Task prompt:
For each record that follows, write out an identical copy.

The records Block Start

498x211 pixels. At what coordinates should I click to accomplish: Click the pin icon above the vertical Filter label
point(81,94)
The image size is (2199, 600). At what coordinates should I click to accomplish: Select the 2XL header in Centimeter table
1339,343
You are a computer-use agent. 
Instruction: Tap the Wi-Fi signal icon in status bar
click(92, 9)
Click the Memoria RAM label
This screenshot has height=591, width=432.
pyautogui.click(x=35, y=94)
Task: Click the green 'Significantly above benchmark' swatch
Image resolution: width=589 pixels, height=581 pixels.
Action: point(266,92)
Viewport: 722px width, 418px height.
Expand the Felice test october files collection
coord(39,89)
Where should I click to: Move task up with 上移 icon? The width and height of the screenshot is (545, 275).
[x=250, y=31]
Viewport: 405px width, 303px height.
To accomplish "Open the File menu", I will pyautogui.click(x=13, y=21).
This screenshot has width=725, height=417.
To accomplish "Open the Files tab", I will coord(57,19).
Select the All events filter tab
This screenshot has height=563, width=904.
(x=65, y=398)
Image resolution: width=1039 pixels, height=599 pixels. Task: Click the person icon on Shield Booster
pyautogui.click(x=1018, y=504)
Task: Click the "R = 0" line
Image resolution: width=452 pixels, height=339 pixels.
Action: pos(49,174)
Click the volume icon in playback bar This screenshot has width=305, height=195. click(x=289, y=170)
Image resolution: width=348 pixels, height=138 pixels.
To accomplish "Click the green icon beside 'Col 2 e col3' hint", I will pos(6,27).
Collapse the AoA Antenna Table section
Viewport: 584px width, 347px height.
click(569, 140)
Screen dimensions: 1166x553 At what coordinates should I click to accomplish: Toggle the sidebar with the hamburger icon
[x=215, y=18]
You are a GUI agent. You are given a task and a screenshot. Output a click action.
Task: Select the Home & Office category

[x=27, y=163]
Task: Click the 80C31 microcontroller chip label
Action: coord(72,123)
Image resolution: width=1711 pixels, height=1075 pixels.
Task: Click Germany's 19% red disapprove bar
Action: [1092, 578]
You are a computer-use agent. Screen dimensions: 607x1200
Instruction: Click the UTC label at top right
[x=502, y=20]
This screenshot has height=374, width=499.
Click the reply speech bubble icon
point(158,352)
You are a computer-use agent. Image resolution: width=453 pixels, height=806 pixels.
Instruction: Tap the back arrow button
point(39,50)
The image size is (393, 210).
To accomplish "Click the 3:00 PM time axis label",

The records Block End

Solved exercise:
498x211 pixels. At what coordinates should I click to accomplish: Click the pin icon above the vertical Filter label
point(81,94)
The image size is (2199, 600). At what coordinates should I click to accomplish: Select the 2XL header in Centimeter table
1339,343
You are a computer-use agent. 
Instruction: Tap the Wi-Fi signal icon in status bar
click(92, 9)
Click the Memoria RAM label
This screenshot has height=591, width=432.
pyautogui.click(x=35, y=94)
Task: Click the green 'Significantly above benchmark' swatch
Image resolution: width=589 pixels, height=581 pixels.
Action: point(266,92)
Viewport: 722px width, 418px height.
Expand the Felice test october files collection
coord(39,89)
Where should I click to: Move task up with 上移 icon? The width and height of the screenshot is (545, 275).
[x=250, y=31]
Viewport: 405px width, 303px height.
To accomplish "Open the File menu", I will pyautogui.click(x=13, y=21).
This screenshot has width=725, height=417.
To accomplish "Open the Files tab", I will coord(57,19).
Select the All events filter tab
This screenshot has height=563, width=904.
(x=65, y=398)
Image resolution: width=1039 pixels, height=599 pixels. Task: Click the person icon on Shield Booster
pyautogui.click(x=1018, y=504)
Task: Click the "R = 0" line
Image resolution: width=452 pixels, height=339 pixels.
Action: pos(49,174)
Click the volume icon in playback bar This screenshot has width=305, height=195. click(x=289, y=170)
Image resolution: width=348 pixels, height=138 pixels.
To accomplish "Click the green icon beside 'Col 2 e col3' hint", I will pos(6,27).
Collapse the AoA Antenna Table section
Viewport: 584px width, 347px height.
click(569, 140)
Screen dimensions: 1166x553 At what coordinates should I click to accomplish: Toggle the sidebar with the hamburger icon
[x=215, y=18]
You are a GUI agent. You are given a task and a screenshot. Output a click action.
Task: Select the Home & Office category

[x=27, y=163]
Task: Click the 80C31 microcontroller chip label
Action: coord(72,123)
Image resolution: width=1711 pixels, height=1075 pixels.
Task: Click Germany's 19% red disapprove bar
Action: [1092, 578]
You are a computer-use agent. Screen dimensions: 607x1200
Instruction: Click the UTC label at top right
[x=502, y=20]
This screenshot has height=374, width=499.
Click the reply speech bubble icon
point(158,352)
You are a computer-use agent. Image resolution: width=453 pixels, height=806 pixels.
Instruction: Tap the back arrow button
point(39,50)
The image size is (393, 210).
To accomplish "Click the 3:00 PM time axis label",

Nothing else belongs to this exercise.